Professeur

Marie-Line FASSINO

l'Accordéon

L’accordéon est né à Vienne en 1829. C’est un enfant du Romantisme.

Il fut le jouet des dames dans les salons bourgeois : son pouvoir expressif y fit fureur d’emblée. Ensuite, doté d’un second clavier pour la main gauche, il ne tarda pas à descendre dans la rue, puis à pénétrer jusqu’au fond des campagnes. Sa popularité, dès la fin du XIXè siècle, fut immense.

Son industrie battit tous les records.
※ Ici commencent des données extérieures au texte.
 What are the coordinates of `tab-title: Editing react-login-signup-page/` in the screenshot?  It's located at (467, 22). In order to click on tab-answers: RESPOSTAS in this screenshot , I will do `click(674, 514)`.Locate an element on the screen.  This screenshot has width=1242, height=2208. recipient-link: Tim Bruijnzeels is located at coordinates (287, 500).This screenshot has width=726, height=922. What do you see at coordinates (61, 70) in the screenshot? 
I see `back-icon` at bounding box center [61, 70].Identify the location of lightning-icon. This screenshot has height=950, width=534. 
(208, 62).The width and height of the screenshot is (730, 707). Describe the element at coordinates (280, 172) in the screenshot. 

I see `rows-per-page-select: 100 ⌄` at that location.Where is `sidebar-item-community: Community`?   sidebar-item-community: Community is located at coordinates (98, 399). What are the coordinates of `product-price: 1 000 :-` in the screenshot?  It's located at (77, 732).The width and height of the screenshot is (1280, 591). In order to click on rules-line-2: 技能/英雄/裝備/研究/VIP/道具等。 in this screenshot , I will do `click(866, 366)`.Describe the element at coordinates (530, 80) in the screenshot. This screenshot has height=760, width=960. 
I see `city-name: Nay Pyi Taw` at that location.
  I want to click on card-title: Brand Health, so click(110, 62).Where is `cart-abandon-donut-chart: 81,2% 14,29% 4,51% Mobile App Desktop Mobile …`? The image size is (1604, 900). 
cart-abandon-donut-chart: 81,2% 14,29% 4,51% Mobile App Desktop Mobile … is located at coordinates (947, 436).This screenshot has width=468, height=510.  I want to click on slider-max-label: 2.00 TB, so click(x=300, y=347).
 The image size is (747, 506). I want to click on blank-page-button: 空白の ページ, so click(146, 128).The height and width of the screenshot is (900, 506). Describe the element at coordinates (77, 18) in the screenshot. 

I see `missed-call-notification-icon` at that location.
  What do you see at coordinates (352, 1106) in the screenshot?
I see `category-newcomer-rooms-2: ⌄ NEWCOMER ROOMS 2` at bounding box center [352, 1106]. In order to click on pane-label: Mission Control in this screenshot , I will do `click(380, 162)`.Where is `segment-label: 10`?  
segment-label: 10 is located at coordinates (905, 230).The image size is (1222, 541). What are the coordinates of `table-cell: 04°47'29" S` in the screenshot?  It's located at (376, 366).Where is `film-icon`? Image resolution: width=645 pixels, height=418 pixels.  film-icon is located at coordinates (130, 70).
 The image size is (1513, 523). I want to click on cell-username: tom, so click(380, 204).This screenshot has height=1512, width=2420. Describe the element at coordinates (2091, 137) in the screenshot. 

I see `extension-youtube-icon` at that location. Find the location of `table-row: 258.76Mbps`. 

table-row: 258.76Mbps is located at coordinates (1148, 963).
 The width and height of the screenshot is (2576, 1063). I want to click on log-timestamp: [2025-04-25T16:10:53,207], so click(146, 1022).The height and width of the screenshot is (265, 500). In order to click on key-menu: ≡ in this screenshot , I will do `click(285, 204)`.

On en exporta des bateaux entiers vers l’Amérique.

Dans le Paris de 1900, il est le roi du genre « musette ». Il mène le bal dans le monde entier, séduit les chansonnier, son charme inspire les poètes.

Cependant, le dispositif qui a fait son succès - les accords fixes d’accompagnement - malgré les perfectionnements les plus ingénieux, l’empêchent longtemps d’accéder à la « grande » musique, jusqu’au jour, relativement récent, où la possibilité de renoncer aux accords préparés ou même leur suppression pure et simple, permet d’aborder tous les genres d’écriture musicale.

Impossible de parler de l'accordéon en France sans évoquer ce genre qui fit autant pour sa gloire que pour sa mauvaise réputation : le MUSETTE. Une musique adulée par les uns, méprisée par les autres, et qui pourtant auprès des étrangers est synonyme de Paris, de fête, bref de la "french way of life".